Todo comenzó con un intercambio público entre Arturo Pérez-Reverte y el crítico de arte El Barroquista: mientras este último elogió el Guernica como la obra más relevante del arte español, Pérez-Reverte replicó que “Goya nos pintó el alma” con su Duelo a garrotazos. Esta acalorada conversación en redes sociales hizo evidente algo que va más allá de la subjetividad estética: la cultura se disputa con la ferocidad de una carrera por la visibilidad.
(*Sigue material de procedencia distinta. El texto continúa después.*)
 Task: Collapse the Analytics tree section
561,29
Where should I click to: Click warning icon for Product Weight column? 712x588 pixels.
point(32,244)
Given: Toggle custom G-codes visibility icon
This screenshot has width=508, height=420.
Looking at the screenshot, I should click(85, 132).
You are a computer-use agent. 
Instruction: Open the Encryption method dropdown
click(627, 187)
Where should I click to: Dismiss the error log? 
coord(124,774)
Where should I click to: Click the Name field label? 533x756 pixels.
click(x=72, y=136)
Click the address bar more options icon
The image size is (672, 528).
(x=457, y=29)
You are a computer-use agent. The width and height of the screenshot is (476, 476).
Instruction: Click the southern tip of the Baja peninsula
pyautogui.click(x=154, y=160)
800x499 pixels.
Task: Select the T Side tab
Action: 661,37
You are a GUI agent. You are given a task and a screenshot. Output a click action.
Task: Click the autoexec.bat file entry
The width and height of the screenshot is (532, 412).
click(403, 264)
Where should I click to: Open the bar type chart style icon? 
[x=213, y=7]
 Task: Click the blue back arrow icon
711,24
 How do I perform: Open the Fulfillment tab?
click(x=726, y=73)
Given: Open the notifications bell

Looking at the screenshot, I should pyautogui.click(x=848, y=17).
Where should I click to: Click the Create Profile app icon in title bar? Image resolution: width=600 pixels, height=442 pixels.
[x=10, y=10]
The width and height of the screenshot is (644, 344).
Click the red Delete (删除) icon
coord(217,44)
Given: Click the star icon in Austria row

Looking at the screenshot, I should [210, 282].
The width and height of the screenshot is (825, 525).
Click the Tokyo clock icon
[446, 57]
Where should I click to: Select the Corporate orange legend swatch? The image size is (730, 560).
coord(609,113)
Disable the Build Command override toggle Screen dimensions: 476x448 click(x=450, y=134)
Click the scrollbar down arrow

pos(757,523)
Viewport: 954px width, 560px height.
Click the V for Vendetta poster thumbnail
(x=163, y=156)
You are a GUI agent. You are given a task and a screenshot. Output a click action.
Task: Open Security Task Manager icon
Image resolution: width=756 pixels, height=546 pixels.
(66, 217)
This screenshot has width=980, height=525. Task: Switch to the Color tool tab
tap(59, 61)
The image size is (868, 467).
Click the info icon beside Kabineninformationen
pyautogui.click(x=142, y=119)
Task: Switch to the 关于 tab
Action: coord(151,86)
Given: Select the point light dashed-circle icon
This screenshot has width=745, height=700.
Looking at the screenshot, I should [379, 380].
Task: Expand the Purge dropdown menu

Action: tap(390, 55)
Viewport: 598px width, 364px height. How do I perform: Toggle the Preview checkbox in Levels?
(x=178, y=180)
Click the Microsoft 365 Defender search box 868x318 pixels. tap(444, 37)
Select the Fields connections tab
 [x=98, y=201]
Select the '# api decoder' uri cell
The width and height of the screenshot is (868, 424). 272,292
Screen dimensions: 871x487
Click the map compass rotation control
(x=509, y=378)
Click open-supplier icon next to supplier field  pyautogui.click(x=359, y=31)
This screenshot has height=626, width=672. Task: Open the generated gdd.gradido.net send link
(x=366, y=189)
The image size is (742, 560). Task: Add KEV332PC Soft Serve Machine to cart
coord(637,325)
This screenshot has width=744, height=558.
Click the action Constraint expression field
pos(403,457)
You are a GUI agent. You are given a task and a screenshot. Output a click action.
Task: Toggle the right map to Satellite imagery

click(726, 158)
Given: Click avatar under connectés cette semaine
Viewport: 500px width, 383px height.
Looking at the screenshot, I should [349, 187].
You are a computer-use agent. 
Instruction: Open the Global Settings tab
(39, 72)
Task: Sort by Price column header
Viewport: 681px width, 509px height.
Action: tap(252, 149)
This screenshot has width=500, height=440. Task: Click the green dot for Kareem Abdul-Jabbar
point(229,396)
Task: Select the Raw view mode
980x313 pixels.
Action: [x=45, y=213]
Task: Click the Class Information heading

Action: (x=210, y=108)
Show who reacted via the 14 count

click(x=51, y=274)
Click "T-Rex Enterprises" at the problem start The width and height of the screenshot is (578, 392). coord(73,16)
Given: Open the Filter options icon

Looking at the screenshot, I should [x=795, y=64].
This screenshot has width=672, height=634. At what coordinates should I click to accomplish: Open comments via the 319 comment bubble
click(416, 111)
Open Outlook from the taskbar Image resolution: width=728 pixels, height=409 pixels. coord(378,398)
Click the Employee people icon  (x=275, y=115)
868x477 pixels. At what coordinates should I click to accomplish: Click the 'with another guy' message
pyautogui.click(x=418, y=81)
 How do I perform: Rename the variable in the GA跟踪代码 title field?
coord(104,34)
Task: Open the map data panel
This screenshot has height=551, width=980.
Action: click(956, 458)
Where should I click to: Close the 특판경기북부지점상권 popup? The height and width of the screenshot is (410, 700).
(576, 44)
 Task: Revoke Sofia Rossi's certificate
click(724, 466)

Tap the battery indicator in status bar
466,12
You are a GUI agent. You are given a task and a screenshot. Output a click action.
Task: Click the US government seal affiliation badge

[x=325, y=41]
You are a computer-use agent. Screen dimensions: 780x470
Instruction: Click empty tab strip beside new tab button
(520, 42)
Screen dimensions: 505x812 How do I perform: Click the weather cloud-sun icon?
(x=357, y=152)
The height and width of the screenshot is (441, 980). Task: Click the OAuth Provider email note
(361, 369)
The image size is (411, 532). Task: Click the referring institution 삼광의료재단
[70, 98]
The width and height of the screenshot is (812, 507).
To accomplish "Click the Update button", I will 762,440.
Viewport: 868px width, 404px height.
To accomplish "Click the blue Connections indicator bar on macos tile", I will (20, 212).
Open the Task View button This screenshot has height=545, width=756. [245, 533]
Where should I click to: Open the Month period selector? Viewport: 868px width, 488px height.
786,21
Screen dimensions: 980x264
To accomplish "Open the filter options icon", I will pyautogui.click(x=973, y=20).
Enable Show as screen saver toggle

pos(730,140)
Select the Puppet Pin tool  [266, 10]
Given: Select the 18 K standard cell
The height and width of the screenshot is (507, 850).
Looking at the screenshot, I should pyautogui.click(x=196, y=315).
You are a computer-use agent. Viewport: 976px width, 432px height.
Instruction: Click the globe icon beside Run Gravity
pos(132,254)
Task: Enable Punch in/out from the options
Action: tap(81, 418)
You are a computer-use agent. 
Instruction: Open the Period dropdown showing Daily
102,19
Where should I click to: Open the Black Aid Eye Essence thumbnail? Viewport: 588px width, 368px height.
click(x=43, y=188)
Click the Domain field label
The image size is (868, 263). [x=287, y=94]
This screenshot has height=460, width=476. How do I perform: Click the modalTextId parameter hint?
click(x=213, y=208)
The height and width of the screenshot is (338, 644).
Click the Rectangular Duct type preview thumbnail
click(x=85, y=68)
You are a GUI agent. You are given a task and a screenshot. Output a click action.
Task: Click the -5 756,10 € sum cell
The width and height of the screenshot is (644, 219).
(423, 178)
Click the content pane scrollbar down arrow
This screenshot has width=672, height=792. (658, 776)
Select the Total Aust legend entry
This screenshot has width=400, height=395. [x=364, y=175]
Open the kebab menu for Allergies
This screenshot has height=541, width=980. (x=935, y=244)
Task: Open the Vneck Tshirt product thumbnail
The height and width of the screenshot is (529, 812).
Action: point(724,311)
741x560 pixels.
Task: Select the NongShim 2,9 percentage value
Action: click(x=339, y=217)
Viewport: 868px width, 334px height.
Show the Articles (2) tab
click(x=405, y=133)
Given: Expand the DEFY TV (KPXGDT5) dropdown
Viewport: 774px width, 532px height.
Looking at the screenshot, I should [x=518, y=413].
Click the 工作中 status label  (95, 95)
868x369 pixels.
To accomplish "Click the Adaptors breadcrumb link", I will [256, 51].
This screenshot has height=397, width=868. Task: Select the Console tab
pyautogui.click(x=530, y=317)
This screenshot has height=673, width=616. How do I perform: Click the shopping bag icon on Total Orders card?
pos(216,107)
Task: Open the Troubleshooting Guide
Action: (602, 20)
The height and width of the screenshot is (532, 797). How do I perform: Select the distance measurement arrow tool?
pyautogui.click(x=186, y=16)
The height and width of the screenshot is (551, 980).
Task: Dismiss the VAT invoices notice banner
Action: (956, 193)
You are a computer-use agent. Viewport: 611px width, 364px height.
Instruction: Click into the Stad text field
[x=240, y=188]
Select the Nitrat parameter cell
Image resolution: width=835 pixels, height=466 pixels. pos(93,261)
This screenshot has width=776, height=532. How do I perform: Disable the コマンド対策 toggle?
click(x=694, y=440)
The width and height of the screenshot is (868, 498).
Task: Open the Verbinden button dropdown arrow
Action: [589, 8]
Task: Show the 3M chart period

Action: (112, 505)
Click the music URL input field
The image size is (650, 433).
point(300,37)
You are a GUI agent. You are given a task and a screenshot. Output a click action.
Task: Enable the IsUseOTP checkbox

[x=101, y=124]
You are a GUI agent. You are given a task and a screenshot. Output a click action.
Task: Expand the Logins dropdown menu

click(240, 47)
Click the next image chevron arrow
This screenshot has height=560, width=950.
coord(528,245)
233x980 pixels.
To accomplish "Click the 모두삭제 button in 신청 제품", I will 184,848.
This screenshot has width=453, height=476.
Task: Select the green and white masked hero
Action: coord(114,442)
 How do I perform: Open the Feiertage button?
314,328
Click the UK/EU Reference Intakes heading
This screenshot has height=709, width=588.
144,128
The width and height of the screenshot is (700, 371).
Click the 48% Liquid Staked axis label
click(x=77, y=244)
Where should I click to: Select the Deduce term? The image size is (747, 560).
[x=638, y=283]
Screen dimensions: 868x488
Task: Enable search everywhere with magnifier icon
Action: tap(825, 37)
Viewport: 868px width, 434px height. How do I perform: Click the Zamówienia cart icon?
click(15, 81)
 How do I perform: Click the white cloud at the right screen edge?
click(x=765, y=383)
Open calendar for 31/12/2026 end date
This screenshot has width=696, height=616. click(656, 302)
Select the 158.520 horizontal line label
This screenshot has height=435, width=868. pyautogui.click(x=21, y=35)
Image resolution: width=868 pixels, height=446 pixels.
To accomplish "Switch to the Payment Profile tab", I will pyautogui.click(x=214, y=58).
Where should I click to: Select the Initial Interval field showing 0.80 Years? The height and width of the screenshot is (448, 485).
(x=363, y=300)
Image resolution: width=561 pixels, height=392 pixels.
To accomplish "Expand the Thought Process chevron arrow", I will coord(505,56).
A diferencia del deporte, donde los ganadores se determinan por resultados precisos, en el campo cultural la evaluación es difusa. Se valora mediante listas de “mejores”, premios, reseñas y "me gusta" en redes. Especialmente para creadores jóvenes, estas distinciones son trampolines para construir reputación y proyección profesional, aunque no asegura beneficios económicos.
Según los análisis sociológicos citados en el artículo, la competencia cultural también es una forma de distinción social: asumir un gusto cultural "superior" es a menudo demostrar pertenencia a una elite. Al mismo tiempo, la crítica experta —tradicionalmente mediadora del gusto— se ve desplazada por opiniones de masas en redes, donde prevalece lo emocional e inmediato.
El crítico Peio Aguirre lo resume así: la cultura está imbricada en la lógica del mercado neoliberal. La competitividad se alimenta de las dinámicas de consumo rápido y la polarización entre lo mainstream y lo singular. En ese contexto, nuestra defensa de una obra cultural no es casi nunca un juicio neutral, sino una reafirmación identitaria en tiempos de visibilidad digital casi instantánea.
En lugar de debatir quién es mejor, quizás resulte más fructífero pensar cómo una obra cultural nos transforma en lo personal: cómo impacta nuestras emociones, nuestras ideas, y cómo establecemos un vínculo duradero con ella.